ポルノグラフィティ|“メジャー志向”を貫いた20年の証

進むべき道を指し示してくれるのはファンとスタッフだった

──2曲目には昭仁さん作詞・作曲の「プリズム」が。

岡野 さっき晴一が言いましたけど、今回のカップリングでは「今の自分たちの思いを書こう」というテーマがあったので、僕は20年分の感謝の気持ちを曲にしました。

──冒頭のAメロにある「取り憑かれたような真っ白な恋だった どこまでも追いかけていた」のフレーズにグッときました。その恋の対象は“音楽”ですよね。

岡野 うん。音楽でもあり、さっき言ったメジャーシーンでもあり、みたいな感じですかね。デビュー以降、経験するすべてが新鮮なめくるめく世界の中で信じるものを追い続けてきたわけですけど、僕たちの進むべき道を指し示してくれるのはいつだってファンの皆さんやスタッフの方々だったんです。だからこそポルノグラフィティはここまで来ることができた。なので、そんな皆さんに対する今の思いを歌詞に集約して込めた感じですね。

──サウンドは単音のギターリフが印象的。ちょっとトリッキーな雰囲気もありますね。

岡野 この曲は2年くらい前からあって、それこそきらびやかでポップなアレンジだったんですけど、今回改めて田中くんにお願いしてみたんですよね。その結果、かなりの変態アレンジを上げてきてくれて(笑)。歌詞の内容的にもう少しストレートなほうがいいなと思ったから少し手直しはしてもらいましたけど、かなり面白い仕上がりにはなったと思います。

(語と項目の位置データ)
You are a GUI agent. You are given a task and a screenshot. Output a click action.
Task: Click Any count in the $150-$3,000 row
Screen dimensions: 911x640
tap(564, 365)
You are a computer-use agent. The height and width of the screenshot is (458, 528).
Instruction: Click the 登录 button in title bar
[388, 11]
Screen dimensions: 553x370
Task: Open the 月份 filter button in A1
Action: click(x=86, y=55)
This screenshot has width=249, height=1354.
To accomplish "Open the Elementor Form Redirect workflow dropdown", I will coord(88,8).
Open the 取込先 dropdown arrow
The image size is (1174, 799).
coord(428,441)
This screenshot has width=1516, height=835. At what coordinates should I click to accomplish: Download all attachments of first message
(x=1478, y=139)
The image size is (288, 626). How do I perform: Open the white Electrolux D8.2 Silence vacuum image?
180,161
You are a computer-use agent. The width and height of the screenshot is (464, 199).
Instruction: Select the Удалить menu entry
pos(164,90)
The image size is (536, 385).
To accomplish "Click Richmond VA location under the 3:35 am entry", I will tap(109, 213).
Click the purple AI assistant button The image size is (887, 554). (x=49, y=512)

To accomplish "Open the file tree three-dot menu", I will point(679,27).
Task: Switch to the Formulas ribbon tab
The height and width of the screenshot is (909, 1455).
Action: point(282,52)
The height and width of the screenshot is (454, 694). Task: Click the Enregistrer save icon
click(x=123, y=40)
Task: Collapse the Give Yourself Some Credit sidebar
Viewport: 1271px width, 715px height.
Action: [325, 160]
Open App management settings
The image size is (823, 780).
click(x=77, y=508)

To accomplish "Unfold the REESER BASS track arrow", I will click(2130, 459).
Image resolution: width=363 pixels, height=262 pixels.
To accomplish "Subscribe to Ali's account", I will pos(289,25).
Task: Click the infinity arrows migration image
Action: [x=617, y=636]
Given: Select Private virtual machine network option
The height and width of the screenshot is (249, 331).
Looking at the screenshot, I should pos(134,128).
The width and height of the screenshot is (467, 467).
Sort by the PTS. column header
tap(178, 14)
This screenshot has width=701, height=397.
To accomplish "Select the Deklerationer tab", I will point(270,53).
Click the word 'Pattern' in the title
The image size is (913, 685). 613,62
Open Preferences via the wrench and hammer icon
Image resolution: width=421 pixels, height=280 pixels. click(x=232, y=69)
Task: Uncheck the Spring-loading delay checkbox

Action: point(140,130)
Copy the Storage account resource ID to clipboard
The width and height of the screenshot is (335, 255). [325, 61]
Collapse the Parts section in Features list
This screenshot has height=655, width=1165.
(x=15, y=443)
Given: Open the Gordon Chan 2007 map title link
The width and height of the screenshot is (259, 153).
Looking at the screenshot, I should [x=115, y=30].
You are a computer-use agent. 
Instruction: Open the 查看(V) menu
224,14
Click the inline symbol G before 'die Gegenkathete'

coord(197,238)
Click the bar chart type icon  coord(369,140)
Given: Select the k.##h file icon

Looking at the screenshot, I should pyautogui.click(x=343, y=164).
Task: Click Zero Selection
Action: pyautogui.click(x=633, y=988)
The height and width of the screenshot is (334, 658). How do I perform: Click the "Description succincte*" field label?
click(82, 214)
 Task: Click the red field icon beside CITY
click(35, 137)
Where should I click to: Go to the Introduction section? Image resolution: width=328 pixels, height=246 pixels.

記述課題
ポルノグラフィティのインタビューのうち、「岡野 うん。音楽でもあり、さ」から「に集約して込めた感じですね。」までの箇所を原文のまま書き出して返せ。

解答
岡野 うん。音楽でもあり、さっき言ったメジャーシーンでもあり、みたいな感じですかね。デビュー以降、経験するすべてが新鮮なめくるめく世界の中で信じるものを追い続けてきたわけですけど、僕たちの進むべき道を指し示してくれるのはいつだってファンの皆さんやスタッフの方々だったんです。だからこそポルノグラフィティはここまで来ることができた。なので、そんな皆さんに対する今の思いを歌詞に集約して込めた感じですね。